Alors que la Moldavie élit dimanche son nouveau Parlement où les communistes devraient conserver la majorité après huit ans de pouvoir, les Européens se sentent écartés des négociations sur le statut de la Transnistrie. Dans cette région séparatiste, de facto indépendante depuis 1991, Moscou marque des points.
Un diplomate européen en poste à Chisinau parle de «grande défaite diplomatique». Avant de partir pour Moscou le 18 mars pour rencontrer son homologue russe Dmitri Medvedev et le leader transnistrien Igor Smirnov, le président moldave Vladimir Voronine avait assuré les Occidentaux qu'il n'y signerait aucun document. « À son retour, il s'est présenté devant nous la tête baissée », note le diplomate.

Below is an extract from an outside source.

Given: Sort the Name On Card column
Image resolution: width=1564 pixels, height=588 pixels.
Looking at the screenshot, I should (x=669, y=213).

Le président moldave venait de parapher une déclaration commune dans laquelle les leaders réaffirmaient leur foi en la formule de négociation 5 + 2 (Russie, Ukraine, OSCE, États-Unis et UE, plus Moldavie et Transnistrie), inactive depuis février 2006.

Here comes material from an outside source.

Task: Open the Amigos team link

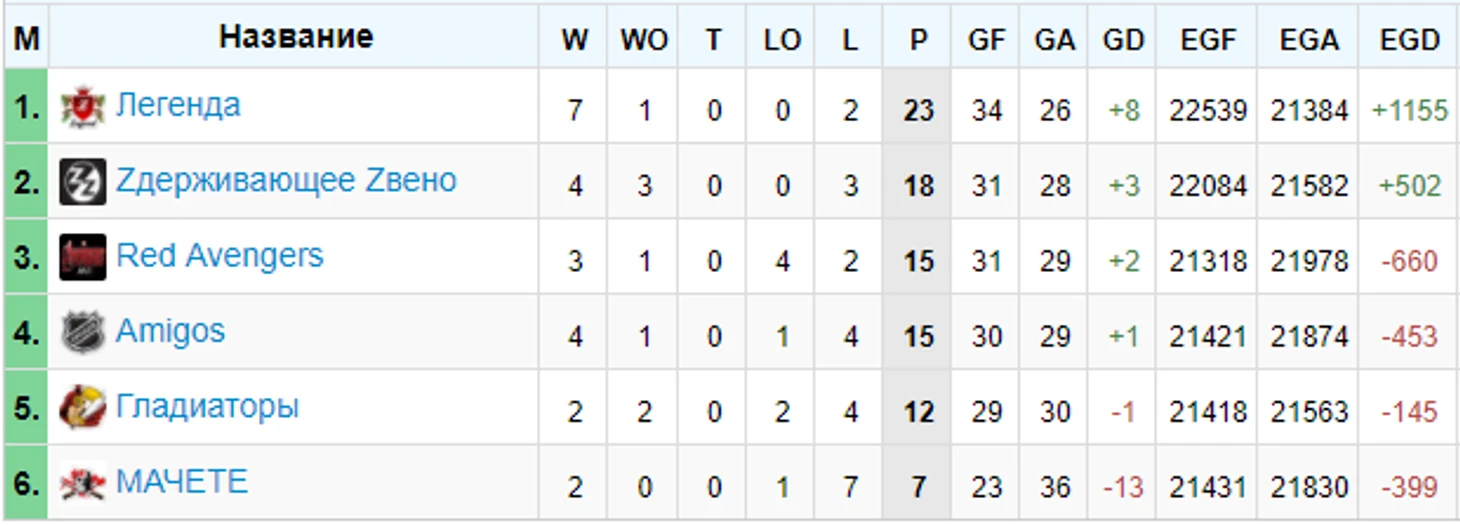Action: (x=170, y=332)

Dans les faits, la Russie se posait ainsi en seul interlocuteur valable pour régler le statut de cette bande de terre deux fois grande comme le Luxembourg, située sur la rive orientale du Dniestr. Selon le politologue Vladislav Koulminski, le président moldave n'a pas fait de grande concession stratégique à Moscou, si ce n'est d'accepter la présence militaire russe en Transnistrie jusqu'au règlement final de son statut. « Le problème, c'est surtout que cela a été fait dans le dos de l'Europe. »
Malgré cette petite trahison, les Occidentaux ne peuvent se permettre de critiquer trop vertement les communistes de Vladimir Voronine, qui devraient remporter leur troisième élection consécutive dimanche. « L'Europe ne veut pas les pousser davantage vers la Russie », souligne Vladislav Koulminski. Le président Voronine, à la fois pro-européen et prorusse, a d'ailleurs su naviguer durant ses huit années de pouvoir entre ces deux pôles d'attraction, souvent à des fins électoralistes.
Les Occidentaux ont été beaucoup moins actifs que les Russes dans le dossier et sont donc en partie responsables de leur mise de côté, estime pour sa part le journaliste transnistrien d'opposition Andreï Safonov. « Les États-Unis et l'Union européenne n'ont jamais vraiment proposé de plan concret pour résoudre le conflit. »
Officieusement, le régime transnistrien n'exclut pas une forme d'union lâche avec la Moldavie, même si l'indépendance suivie d'un rattachement - peu probable - à la Russie demeure officiellement l'option privilégiée. Mais puisque le régime de Tiraspol est soutenu financièrement et politiquement par les Russes, les clés du règlement se trouvent à Moscou, selon le vice-ministre moldave à la réintégration, Ion Stavila.
« La Russie utilise la Transnistrie pour contrôler l'ensemble de la vie politique moldave », ajoute Vladislav Koulminski. Le statu quo étant tolérable pour Moscou et Tiraspol, le conflit ne pourra être réglé que si le Kremlin est certain de pouvoir maintenir une emprise sur la Moldavie entière. Après les Baltes, la Géorgie et l'Ukraine, pas question pour Moscou de laisser une autre ex-république soviétique sortir de sa sphère d'influence.